In other words, he decided to take a chance. And he figured out a better way to control his weight. He jogs a lot, perhaps three miles, on the trails near his home, and on inclement days, on a treadmill. And he eats more sensibly. “That helps me with my weight really really good,” he said.
It wasn’t easy to break into the jockey’s ranks. Trainers looked at him as an exercise rider, although he had been a jockey in his past. “They hadn’t seen me in action before,” he said. “They all sat back and watched first before they gave me the opportunity.”
But he was ready for better times this year. And he found them. “Hard work does pay off and I worked really hard in the spring, while we were waiting for the races to start. We didn’t know when the races were going to be run,” he said. “I just kept pushing and pushing, and kept training and keeping my weight down, so when they gave us the go to go, I was ready for it.”
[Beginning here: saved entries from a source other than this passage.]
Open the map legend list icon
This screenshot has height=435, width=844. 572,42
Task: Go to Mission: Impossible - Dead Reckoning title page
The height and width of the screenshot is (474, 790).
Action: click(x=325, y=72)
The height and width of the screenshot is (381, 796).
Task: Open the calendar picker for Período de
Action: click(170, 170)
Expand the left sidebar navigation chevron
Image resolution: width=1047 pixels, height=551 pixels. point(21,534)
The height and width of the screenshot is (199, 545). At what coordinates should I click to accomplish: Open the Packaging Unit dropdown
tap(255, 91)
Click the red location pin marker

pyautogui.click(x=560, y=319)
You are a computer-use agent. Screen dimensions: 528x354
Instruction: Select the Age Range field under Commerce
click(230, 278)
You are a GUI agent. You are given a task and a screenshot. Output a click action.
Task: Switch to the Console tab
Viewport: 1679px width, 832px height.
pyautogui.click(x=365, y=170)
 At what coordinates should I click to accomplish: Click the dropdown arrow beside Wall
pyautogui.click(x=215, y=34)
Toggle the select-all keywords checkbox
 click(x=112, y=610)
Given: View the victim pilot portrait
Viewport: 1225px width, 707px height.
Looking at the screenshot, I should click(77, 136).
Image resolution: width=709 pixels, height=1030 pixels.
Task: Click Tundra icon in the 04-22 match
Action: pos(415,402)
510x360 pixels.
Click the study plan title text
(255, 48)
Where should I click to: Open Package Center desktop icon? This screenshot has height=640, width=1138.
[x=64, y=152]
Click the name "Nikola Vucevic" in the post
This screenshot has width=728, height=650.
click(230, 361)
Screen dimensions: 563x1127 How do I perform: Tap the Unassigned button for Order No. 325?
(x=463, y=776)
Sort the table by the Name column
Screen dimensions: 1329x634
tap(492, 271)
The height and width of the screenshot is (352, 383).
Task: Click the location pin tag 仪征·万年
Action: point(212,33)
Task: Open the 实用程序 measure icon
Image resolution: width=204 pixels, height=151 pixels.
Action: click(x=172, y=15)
He started winning on longshots. “Everything just fell into place,” he said.
It all started on Father’s Day. His own father had been the wind beneath his wings. His father died in early 2021, and when Father’s Day rolled around, Nicholls was left in tears. The whole day.
“I miss my dad,” he said. “I can’t call him to say happy Father’s Day.”
Nicholls’ father was a racehorse owner and a trainer at one point back home in Barbados. “He was a big part of my career,” Nicholls said. “He was very supportive. He always used to tell me: ‘Kev, you have a gift. You can really horseback. You are a really good rider.’ He always gave me that push, that drive. Honestly I miss him so much. It’s unbelievable. I think about him every day, all the time.”
But it was as if his father had been watching and guiding his son that day. On Father’s Day this year, his luck turned around. He won two races on the Woodbine card. Then later, he won another double, and another. Three or four times he did it.
“Then the trainers start to see that, and they put you on better horses,” he said.
He rode Truebelieve, trained by Cole Bennett, to finish ninth in the Queen’s Plate last year. At the time, his father was still alive. “He was so thrilled to see me ride in the Queen’s Plate,” Nicholls said. “He was so happy I got the opportunity to ride in my first Queen’s Plate ever. It’s a big deal. It’s like the biggest race in my career. So I was really happy.”
He worked Take A Chance last Saturday, and he really thinks he has a chance to win the thing this time. “It’s wide-open right now,” he said. “Anybody can win it.”
“It would be a dream come true to win this race,” he said. “I think me and the horse together and Catherine, we can do this.”
If this little group did it, it would be a blessing for all of them. The past two years have “been so odd,” Day-Phillips said. “I think we are all navigating a new normal. And we all are just trying to find our way forward. I wouldn’t say back, because I don’t think we will go back. It’s trying to see what racing is going to look like for us in the future. It’s different.
“We’re really lucky to be part of it and lucky that we got this horse given to us.…He found his way back to us.”